In 2018’s Carpenter v. United States, the U.S. Supreme Court ruled that law enforcement is generally not entitled to use cell site location information unless it obtains a warrant for the information. This means that state and federal law enforcement agencies cannot simply buy location information from third parties and use it against citizens.

In the past, government agents could use virtually any information they could order from a third party’s business records. For example, police have traditionally been able to order standard phone records from phone companies.

Cell site location, the majority of the Supreme Court said, is different because “seismic shifts in digital technology that made possible the tracking of not only [someone’s] location but also everyone else’s, not for a short period but for years and years.”

Yet it appears that the IRS’s Criminal Investigation division has nevertheless been purchasing cell site location date from third parties and using it in criminal tax investigations, according to VICE. The location data is collected by ordinary apps on people’s phones, like games and weather services. It is used by the apps’ creators for marketing purposes.

Senators demand investigation

Senators Elizabeth Warren and Ron Wyden recently demanded that the IRS’s Inspector General service investigate the practice. This occurred after the Criminal Investigation division revealed to Wyden that it had been using third-party location data to identify criminal suspects.

The IRS’s Criminal Investigation division has a broad mandate to investigate tax crimes, identity theft, bankruptcy fraud and other federal offenses.

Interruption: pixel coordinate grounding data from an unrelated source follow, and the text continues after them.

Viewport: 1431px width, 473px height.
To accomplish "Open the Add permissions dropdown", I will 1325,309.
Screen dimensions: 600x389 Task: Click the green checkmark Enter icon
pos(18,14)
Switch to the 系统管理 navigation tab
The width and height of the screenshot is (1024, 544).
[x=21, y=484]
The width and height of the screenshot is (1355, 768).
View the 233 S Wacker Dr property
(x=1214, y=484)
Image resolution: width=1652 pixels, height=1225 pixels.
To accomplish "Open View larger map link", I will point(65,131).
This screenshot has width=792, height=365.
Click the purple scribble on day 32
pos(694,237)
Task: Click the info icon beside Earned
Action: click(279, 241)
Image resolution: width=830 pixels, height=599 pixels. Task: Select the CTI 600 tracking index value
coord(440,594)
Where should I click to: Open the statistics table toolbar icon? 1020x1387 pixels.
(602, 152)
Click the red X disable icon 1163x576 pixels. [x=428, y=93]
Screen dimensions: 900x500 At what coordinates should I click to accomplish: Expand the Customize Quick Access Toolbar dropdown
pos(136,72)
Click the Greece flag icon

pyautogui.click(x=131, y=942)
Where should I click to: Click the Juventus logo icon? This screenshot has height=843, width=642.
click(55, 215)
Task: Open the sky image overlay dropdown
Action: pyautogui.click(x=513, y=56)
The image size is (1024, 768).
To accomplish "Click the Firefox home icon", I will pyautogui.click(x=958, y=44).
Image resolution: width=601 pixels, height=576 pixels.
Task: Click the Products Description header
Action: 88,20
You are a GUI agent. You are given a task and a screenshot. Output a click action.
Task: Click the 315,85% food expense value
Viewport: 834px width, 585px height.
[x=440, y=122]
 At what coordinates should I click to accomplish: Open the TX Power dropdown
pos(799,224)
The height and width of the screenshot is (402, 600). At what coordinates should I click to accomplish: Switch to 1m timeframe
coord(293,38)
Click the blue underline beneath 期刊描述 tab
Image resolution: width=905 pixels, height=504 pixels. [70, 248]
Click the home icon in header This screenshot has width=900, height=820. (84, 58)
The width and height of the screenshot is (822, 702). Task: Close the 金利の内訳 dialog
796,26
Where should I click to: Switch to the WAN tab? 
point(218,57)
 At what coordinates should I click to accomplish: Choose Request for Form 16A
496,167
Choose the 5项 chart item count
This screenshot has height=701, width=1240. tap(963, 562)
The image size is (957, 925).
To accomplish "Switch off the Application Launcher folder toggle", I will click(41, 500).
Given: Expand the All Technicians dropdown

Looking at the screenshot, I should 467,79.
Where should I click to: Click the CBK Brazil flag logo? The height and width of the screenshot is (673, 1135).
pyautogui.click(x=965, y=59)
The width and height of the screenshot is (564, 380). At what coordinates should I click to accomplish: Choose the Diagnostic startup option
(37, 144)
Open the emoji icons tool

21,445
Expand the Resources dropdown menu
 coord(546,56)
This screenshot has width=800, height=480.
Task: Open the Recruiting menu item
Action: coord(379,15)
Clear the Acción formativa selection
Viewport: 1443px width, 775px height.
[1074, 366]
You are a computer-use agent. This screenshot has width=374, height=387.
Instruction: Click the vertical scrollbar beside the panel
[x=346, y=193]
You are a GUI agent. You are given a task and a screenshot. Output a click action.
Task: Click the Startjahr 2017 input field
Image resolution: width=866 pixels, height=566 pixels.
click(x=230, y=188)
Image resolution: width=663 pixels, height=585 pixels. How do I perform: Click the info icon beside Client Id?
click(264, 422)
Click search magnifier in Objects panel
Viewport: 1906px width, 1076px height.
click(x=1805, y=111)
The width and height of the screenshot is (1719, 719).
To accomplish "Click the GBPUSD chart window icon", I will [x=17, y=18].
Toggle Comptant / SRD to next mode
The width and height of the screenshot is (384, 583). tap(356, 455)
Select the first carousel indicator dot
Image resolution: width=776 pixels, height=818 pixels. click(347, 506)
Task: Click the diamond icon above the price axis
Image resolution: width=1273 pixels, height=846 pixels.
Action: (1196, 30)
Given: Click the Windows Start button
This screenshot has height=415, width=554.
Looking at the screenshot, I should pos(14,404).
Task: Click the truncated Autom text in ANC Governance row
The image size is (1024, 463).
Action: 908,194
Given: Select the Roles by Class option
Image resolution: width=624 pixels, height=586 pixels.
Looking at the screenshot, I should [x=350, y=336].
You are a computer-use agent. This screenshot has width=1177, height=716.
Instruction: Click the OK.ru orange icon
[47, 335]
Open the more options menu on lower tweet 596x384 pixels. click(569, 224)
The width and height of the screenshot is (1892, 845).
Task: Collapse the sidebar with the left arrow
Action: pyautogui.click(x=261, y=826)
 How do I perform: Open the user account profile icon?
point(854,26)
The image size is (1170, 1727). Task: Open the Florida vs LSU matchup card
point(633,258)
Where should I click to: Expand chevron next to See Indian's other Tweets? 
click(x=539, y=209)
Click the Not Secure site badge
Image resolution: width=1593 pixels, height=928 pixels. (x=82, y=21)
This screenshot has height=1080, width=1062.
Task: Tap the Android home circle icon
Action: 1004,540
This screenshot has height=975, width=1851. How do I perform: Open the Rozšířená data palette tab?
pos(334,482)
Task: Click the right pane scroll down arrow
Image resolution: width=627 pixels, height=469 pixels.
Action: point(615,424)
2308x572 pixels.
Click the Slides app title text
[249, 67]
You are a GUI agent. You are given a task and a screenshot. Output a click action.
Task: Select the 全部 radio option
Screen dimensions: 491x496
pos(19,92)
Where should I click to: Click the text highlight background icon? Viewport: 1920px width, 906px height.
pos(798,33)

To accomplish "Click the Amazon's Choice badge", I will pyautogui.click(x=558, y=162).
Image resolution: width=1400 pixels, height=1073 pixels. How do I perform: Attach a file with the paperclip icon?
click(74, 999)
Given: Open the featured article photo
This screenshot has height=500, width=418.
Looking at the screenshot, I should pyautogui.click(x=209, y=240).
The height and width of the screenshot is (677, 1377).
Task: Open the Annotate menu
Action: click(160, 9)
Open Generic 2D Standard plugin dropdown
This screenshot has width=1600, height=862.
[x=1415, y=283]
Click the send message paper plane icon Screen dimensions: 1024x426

The agency had apparently been using the location data to track where certain phones are located at night. This works as a proxy for where the owners live. Then, the division would use other data sources to identify the owner of the phone.

It is unclear what legal argument the IRS has used to justify the warrantless searches. The Inspector General service has specifically said they will find out, according to VICE. To the extent allowed by law, the Inspector General will report back to Warren and Wyden.

VICE also reports that U.S. Customs and Border Protection has been buying access to cell location data from the same third-party vendor to track cellphones outside of U.S. borders.